■ TASK OBJECTIVE ■
Please print nothing but the lines from the one with "Image resolution: width=1456" to the last line of the records below, and omit pictures.

■ RECORDS TO USE ■
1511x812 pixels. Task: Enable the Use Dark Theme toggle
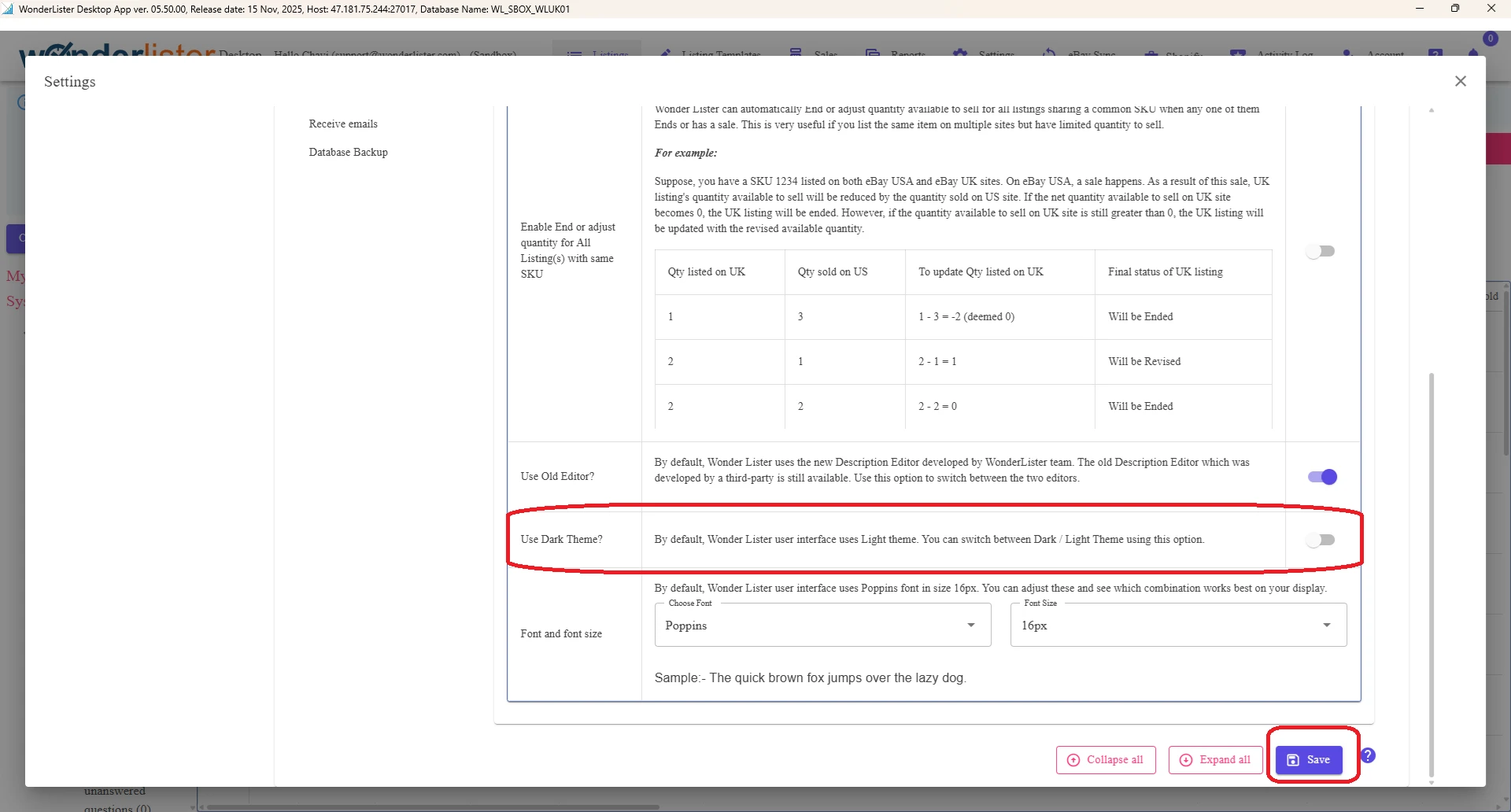tap(1321, 540)
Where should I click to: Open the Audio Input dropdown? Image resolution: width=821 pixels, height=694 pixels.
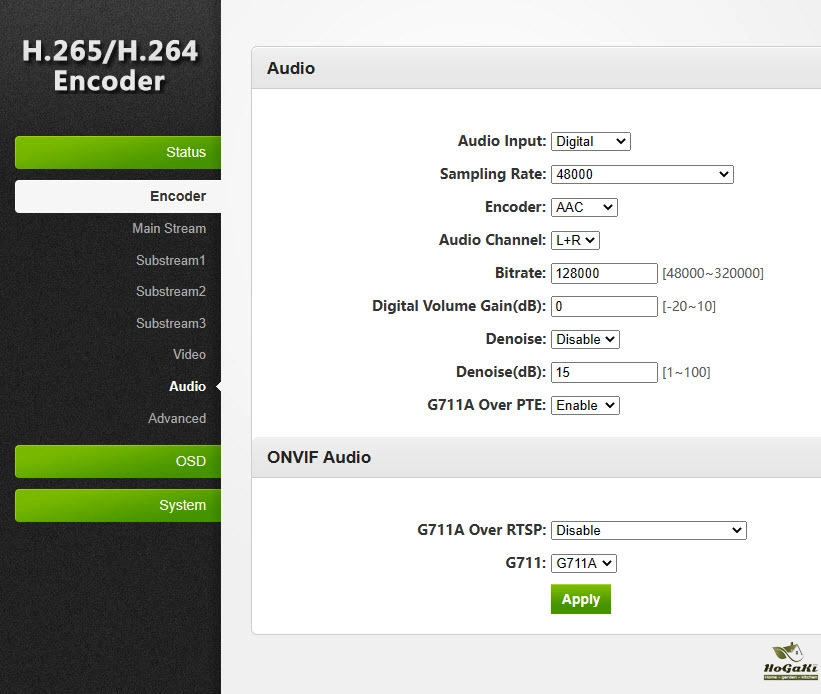coord(590,142)
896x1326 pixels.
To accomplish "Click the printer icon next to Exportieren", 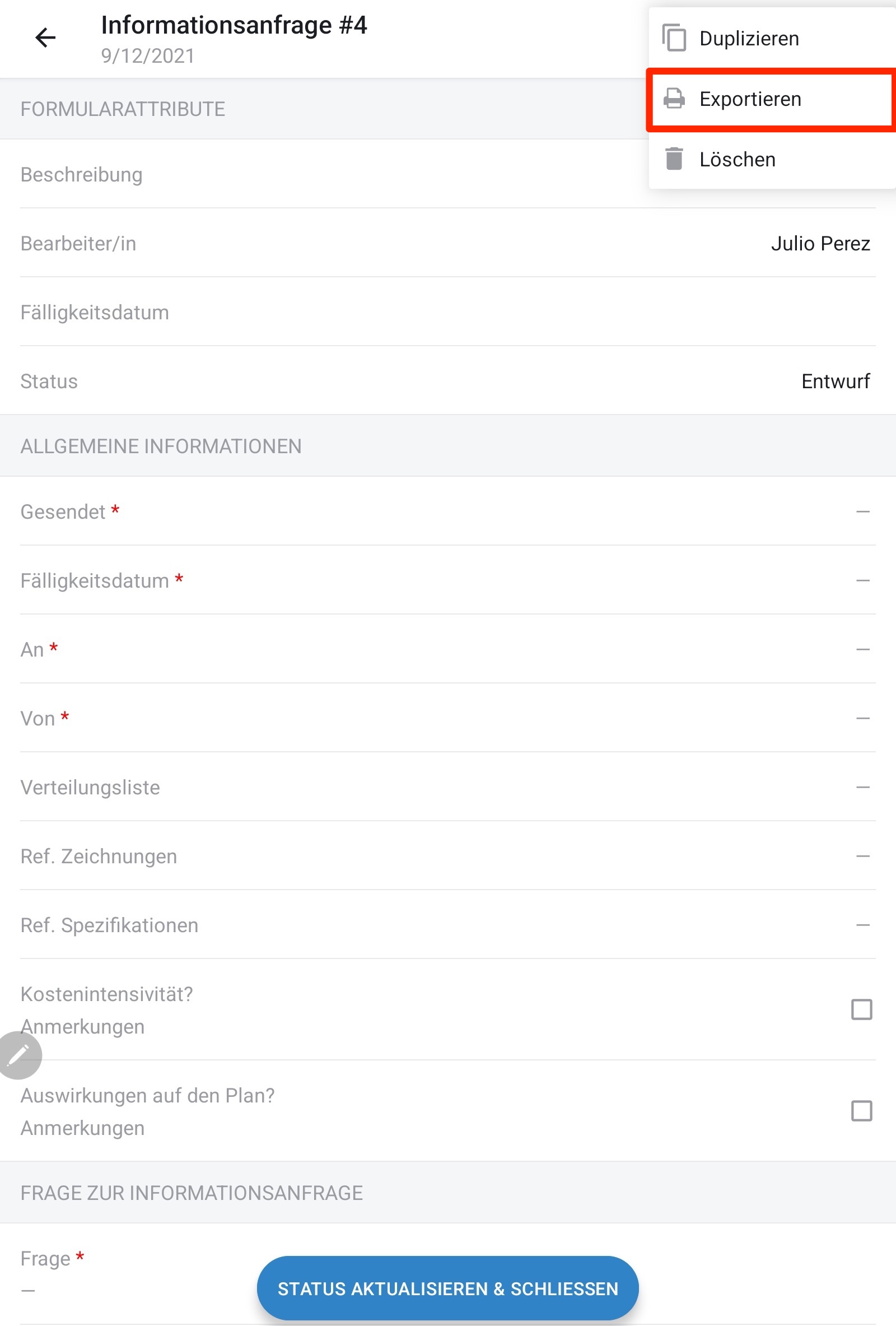I will point(674,99).
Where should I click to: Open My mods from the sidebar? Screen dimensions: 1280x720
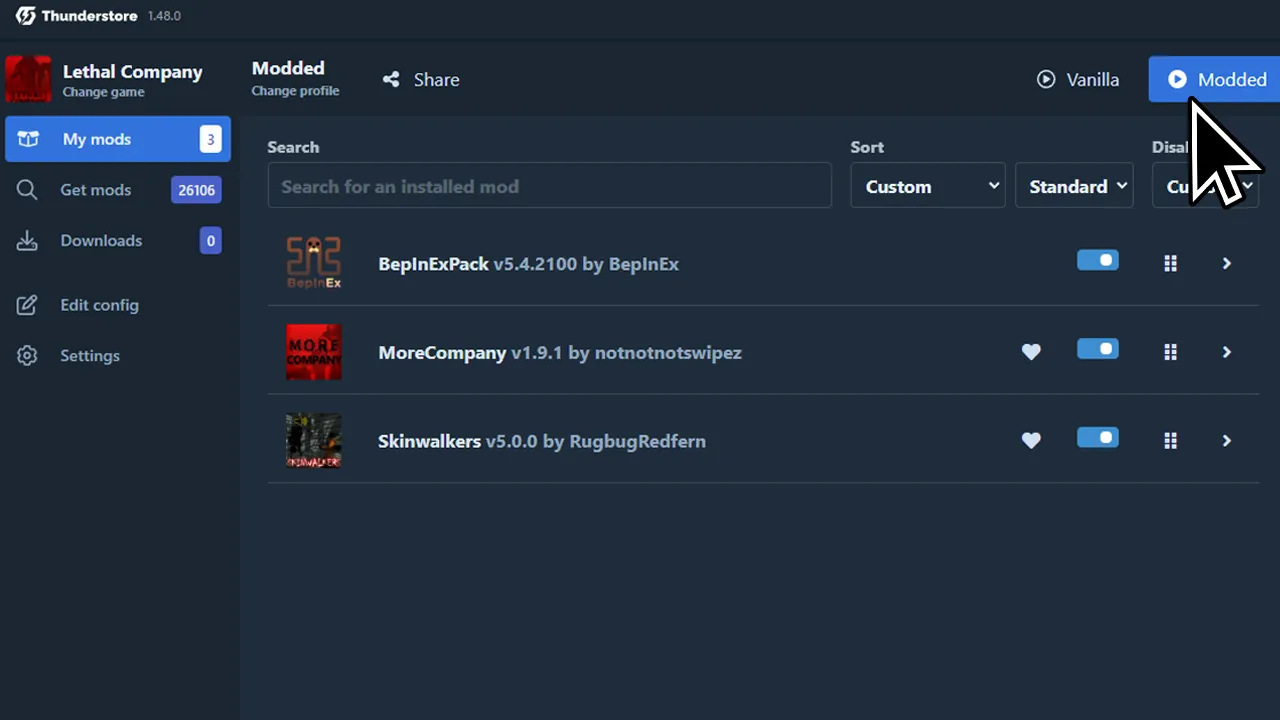click(x=96, y=139)
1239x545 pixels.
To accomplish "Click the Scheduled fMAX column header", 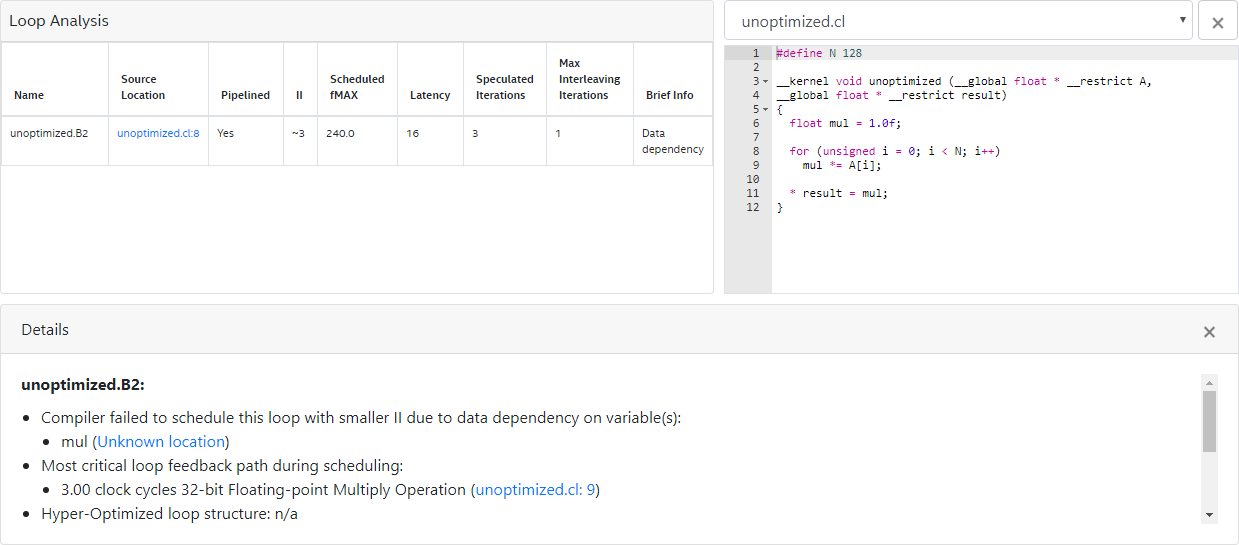I will pyautogui.click(x=357, y=87).
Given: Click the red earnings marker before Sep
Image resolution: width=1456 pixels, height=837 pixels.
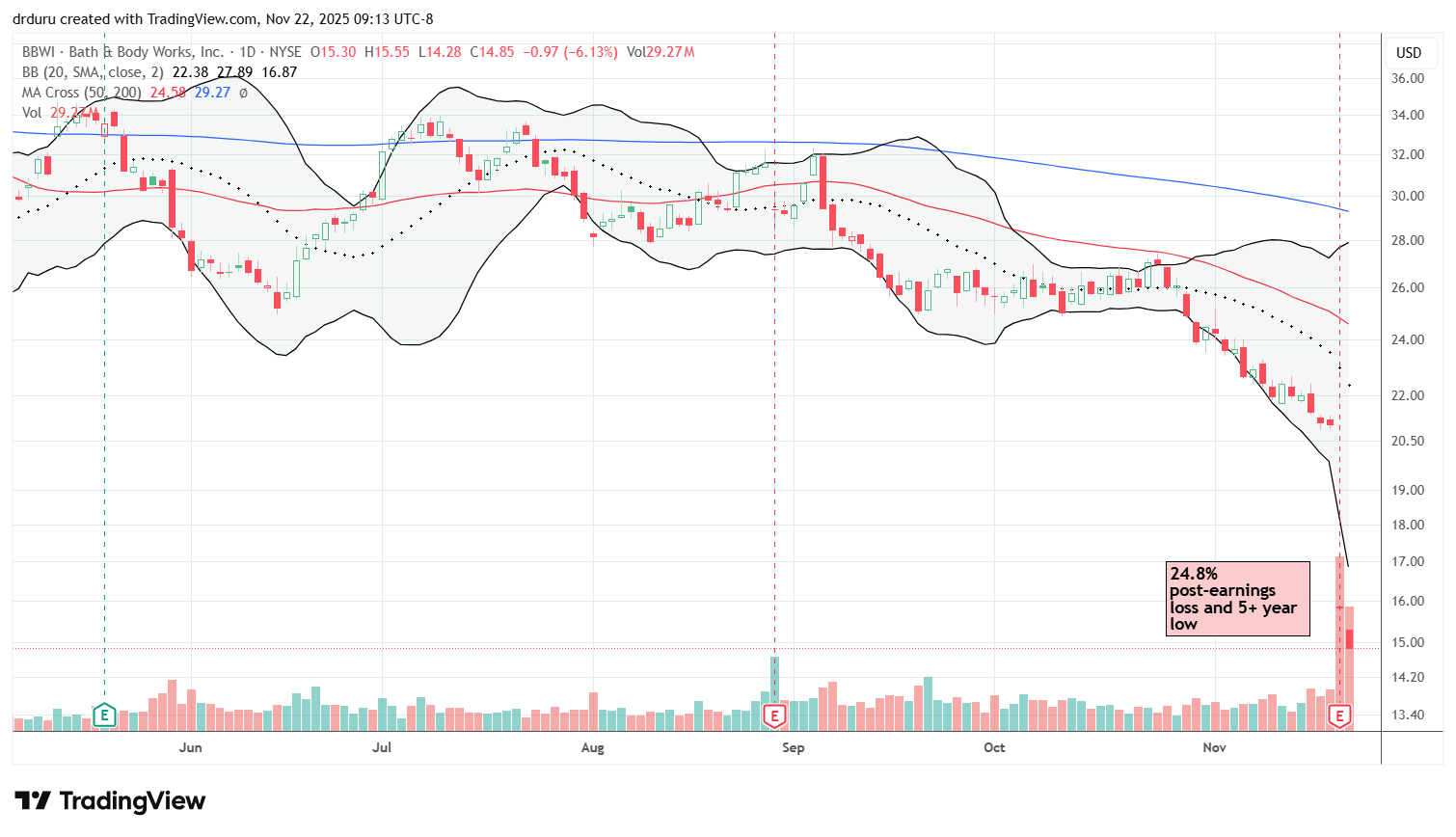Looking at the screenshot, I should [774, 716].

■ EXERCISE ANSWER ■
Image resolution: width=1456 pixels, height=837 pixels.
Looking at the screenshot, I should [774, 716].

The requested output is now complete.